(Stored data):
---*---

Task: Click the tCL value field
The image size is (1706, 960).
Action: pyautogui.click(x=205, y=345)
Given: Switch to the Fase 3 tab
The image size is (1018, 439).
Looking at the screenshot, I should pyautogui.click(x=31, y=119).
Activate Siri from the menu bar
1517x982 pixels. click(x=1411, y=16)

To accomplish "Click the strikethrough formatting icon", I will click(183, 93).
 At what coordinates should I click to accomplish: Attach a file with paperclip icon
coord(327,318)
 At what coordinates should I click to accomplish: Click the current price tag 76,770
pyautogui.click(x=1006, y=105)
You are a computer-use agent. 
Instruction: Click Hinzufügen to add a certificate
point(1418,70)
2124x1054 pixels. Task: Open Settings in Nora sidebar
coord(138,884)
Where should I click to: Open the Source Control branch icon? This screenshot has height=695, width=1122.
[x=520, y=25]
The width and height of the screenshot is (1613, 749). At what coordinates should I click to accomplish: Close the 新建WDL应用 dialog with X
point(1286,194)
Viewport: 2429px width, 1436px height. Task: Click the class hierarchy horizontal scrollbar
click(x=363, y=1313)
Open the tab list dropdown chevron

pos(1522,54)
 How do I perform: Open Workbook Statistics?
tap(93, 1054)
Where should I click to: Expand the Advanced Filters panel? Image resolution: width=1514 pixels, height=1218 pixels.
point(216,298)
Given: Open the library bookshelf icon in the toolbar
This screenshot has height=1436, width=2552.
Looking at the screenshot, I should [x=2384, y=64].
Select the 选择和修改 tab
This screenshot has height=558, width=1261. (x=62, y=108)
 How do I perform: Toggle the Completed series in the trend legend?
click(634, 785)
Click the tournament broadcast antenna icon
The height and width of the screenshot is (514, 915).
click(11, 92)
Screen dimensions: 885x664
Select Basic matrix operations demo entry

---*---

(Goal of the exercise): From the line that contains "This screenshot has height=1436, width=2552." through the final line of the entries above, every line must be reproduced exactly and nothing more.

(Output of the task):
This screenshot has height=1436, width=2552.
Looking at the screenshot, I should [x=2384, y=64].
Select the 选择和修改 tab
This screenshot has height=558, width=1261. (x=62, y=108)
 How do I perform: Toggle the Completed series in the trend legend?
click(634, 785)
Click the tournament broadcast antenna icon
The height and width of the screenshot is (514, 915).
click(11, 92)
Screen dimensions: 885x664
Select Basic matrix operations demo entry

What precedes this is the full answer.